> **WORK TO COMPLETE**:
a: According to the post on roscoeas, which of the species grown was the only one to survive for a long time in the garden?
b: Transcribe the passage of the post on roscoeas from "TOW Roscoea" to "scillifolia, and R." without any alteration.

[start of ARTICLE]

TOW Roscoea

Jane McGary
Mon, 10 Feb 2003 11:53:03 PST
Just to offer a view of Roscoea from the Pacific North American point of
view, following the excellent introduction by Robert Hamilton:

Like most East Asian bulbous plants, roscoeas need summer irrigation and
excellent drainage in winter to flourish in the Pacific Northwest. (Their
normal climatic regime is just the reverse of the "Mediterranean" one.)
Those I have grown are R. cautleyoides, R. humeana, R. scillifolia, and R.
purpurea. Only the first-named survived for a long time in the garden, and
I think it is the most commonly grown in the UK also. They do better in
gardens at lower elevations than mine where the soils tend to be peatier
and more retentive. They are much preyed on by slugs, which of course love
the shady, moist sites  that roscoeas also favor. Thus, roscoeas are plants
for the cooler, maritime garden, to be planted among other summer-growing,
shade-tolerant exotics such as Asian asarums (another slug favorite).

[end of ARTICLE]
[start of PROVIDED MATERIAL]

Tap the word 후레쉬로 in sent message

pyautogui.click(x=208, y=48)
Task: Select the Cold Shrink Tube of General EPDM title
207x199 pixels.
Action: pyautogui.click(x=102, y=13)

[end of PROVIDED MATERIAL]

> **THE RESULTS**:
a: R. cautleyoides

b:
TOW Roscoea

Jane McGary
Mon, 10 Feb 2003 11:53:03 PST
Just to offer a view of Roscoea from the Pacific North American point of
view, following the excellent introduction by Robert Hamilton:

Like most East Asian bulbous plants, roscoeas need summer irrigation and
excellent drainage in winter to flourish in the Pacific Northwest. (Their
normal climatic regime is just the reverse of the "Mediterranean" one.)
Those I have grown are R. cautleyoides, R. humeana, R. scillifolia, and R.